The Schizophrenic State Project - War, Media & Appropriation




EXCERPT

2008, Israel, 4'35''

One excerpt from a flow of Internet video news: a family is hiding behind a wall in a neighborhood that turned into a warzone. The compressed video is slowed down, enlarged, and accompanied by a new soundscape, revealing additional dimensions in the scene. The image is transformed into a psychedelic landscape, creating a troubling contrast between imagery and content, questioning video as medium, leading to an uneasy affect: anxiety deconstructed into pixels.

​Full Research Paper published in the peer-reviewed online journal Screenworks: 

http://screenworks.org.uk/archive/volume-7.3/the-schizophrenic-state-project​


Academia.edu: ​https://www.academia.edu/35702434/The_Schizophrenic_State_Project_War_Media_and_Appropriation


A project which started in 2000, at the MA in Media Studies program at The New School University in New York. It’s composed of a series of video works, which appropriate mass media footage of violence, war, and protest situations, in the context of my place of birth and growing up; Israel, Palestine and the region. The images are processed via digital means in diverse ways that re-contextualise the found footage, creating poetic videos that formulate media critique. The idea is to extract humanness in the images, highlighting the horror of violence suffered by real people, and at the same time emphasising video as a medium in which these images are delivered to us.
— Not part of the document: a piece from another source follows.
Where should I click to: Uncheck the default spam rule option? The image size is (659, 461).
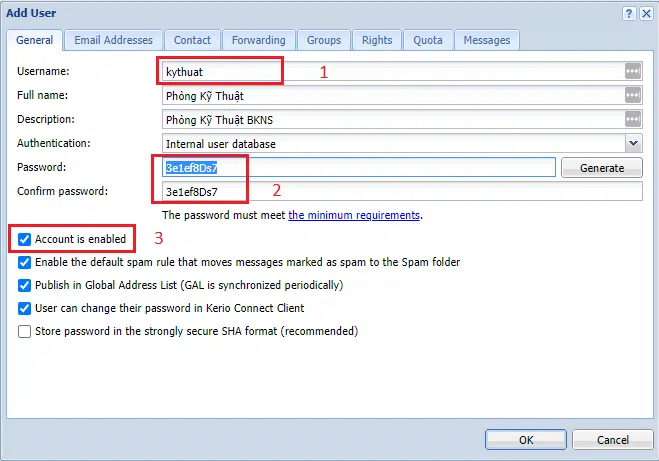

It’s a long-term research, covering 14 years of work, forming unique experiences in the shape of video works merging content and texture, dealing with aesthetics, technology and humanism. The work aims to encourage empathy, humanness and sensitivity to the tragedy of violence, that seem to disappear in a post-fact world of clashing truths and “fake news”. Research questions: How can creative processing of news footage of violence, suffering and confrontation, illuminate the cognitive effect of the consumption of these electronically transmitted images? What are the realistic and surrealistic aspects of this experience? Do these images function as a mask or a revealer of the reality they document? Or maybe both? In light of new digital tools and ways of distribution, how can these video works provoke new thought, discussion and awareness regarding the content of news media images, their nature and their impact?